Fuel Your AI With Datavolo and Apache NiFi
Datavolo (powered by Apache NiFi) is built to rapidly accelerate the creation, management, and observability of multimodal data pipelines to AI Systems. Fundamentally data is created in different places than it is consumed and Datavolo fills that gap. Over 300 connectors and processors are provided out of the box with limitless expansion capabilities with processors written natively in Python or Java. Don’t let data engineering be a bottleneck to harnessing the power of Generative AI!
Build Data Pipelines in Minutes (or seconds!), Not Days
Datavolo allows users to rapidly build data pipelines either with a no-code visual user interface or even with natural human language (as in this demo). See why the largest, most complex, and most secure data pipelines in the world are built on NiFi…… in minutes.

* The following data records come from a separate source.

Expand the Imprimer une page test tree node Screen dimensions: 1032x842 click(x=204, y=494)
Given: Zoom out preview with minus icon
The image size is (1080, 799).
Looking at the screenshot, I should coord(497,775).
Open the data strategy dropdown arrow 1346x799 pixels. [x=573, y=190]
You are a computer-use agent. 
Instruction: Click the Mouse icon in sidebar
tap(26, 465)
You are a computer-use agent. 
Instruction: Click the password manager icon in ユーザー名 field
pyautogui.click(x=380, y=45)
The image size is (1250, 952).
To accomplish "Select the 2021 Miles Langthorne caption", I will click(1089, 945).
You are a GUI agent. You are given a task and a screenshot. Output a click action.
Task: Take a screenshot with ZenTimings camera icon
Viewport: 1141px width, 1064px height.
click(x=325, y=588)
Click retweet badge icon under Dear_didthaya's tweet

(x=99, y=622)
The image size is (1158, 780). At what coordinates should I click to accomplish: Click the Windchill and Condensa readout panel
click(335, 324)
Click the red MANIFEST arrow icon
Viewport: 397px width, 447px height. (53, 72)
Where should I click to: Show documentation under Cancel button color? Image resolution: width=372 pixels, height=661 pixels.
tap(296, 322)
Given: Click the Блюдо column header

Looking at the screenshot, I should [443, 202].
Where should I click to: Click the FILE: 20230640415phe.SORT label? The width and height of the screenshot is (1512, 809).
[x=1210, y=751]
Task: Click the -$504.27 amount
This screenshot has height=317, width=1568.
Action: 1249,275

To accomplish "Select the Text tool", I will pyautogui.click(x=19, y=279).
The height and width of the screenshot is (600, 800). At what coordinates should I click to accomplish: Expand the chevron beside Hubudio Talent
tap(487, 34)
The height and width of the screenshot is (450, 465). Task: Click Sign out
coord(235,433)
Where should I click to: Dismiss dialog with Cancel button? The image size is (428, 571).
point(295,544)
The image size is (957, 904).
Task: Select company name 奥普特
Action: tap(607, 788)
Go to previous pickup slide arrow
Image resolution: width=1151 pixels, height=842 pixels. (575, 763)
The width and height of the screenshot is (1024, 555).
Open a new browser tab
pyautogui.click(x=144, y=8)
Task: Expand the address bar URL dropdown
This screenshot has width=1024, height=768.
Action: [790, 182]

Agility to Quickly Adapt to Rapidly Evolving AI Tech Ecosystem
Datavolo allows you to build your data pipelines once and easily iterate and adapt to the changing AI ecosystems. Want to try out a new LLM or AI System without impacting your current pipelines? No problem. Want to iterate on chunking or parsing strategies and tools? No problem. Want to experiment with best of breed vector databases? Datavolo has that covered too.
Datavolo is the ONLY data pipeline solution for ALL multimodal data
Modern Data Pipeline vendors are built primarily on an ELT architecture heavily oriented around high volumes of low complexity, row oriented data. Due to this limitation, companies are forced to write their own custom coded data pipelines to handle multimodal data and the processing necessary for consumption of this data. Datavolo is powered by Apache NiFi which was built at the NSA specifically to handle large, complex, multimodal data and is suited to handle any data you have. This gives Datavolo the proper architecture and power to handle the data types of today (and tomorrow).
Easily Implement Today’s Advanced RAG Patterns
Datavolo is built to handle data pipelines for not only all modalities of data but all implementation patterns of AI Systems. Today those are commonly various types of Naive or Advanced RAG patterns, agentic architectures, or full chains of integrated AI systems. As AI Systems evolve, Datavolo provides the flexibility to deliver the data where it needs to go and in whatever format it needs to get there.
Observability, Security, and Governance at its Core — Out of the Box
Datavolo provides enterprise grade protections and observability with every flow. Lineage is a given. You can trust that your data is secure and untampered with and your AI systems can cite back to the origins of their responses. End hallucinations by providing the full context to AI Systems you can trust.
Choosing Datavolo was an easy choice as working with their team and technology was able to 10x the speed by which we deliver new features to our customers. We work with highly regulated customers, as does Datavolo, and that expertise is invaluable.
How does Datavolo differentiate from Open Source Apache NiFi?
Datavolo is focused on many enhancements to solve for the unique challenges of Generative AI data pipelines but generally are making major improvements to the usability and value of NiFi for enterprises. One such feature we have already released publicly is a GenAI based Flow Generator that allows you to write in your native speaking language and have that natural language translated to a NiFi flow as output. Since the founding team is the core engineering team of Apache NiFi, Datavolo is uptaking releases immediately as released in the community. This means we are based on Apache NiFi 2.0 which has major enhancements such as the ability to natively create processors in Python in addition to Java. We also are seeing strong interest in adoption in NiFi 2.0’s Open Telemetry processing capabilities. Finally, Datavolo provides a secure, containerized version of Apache NiFi that will be able to be deployed in SaaS or Bring Your Own Cloud form factors (including Private Cloud Kubernetes environments).
How does Datavolo differentiate from Apache Airflow?
How does Datavolo differentiate from Apache Kafka?
Apache Kafka is a distributed streaming platform capable of handling very high throughput, reliability, and scalability. However, Kafka does not have the ability to handle very large objects which severely limits its capability to process streams of multimodal data which, by its nature, is very large and complex. Datavolo is powered by Apache NiFi was built ground up to handle all types of multimodal data.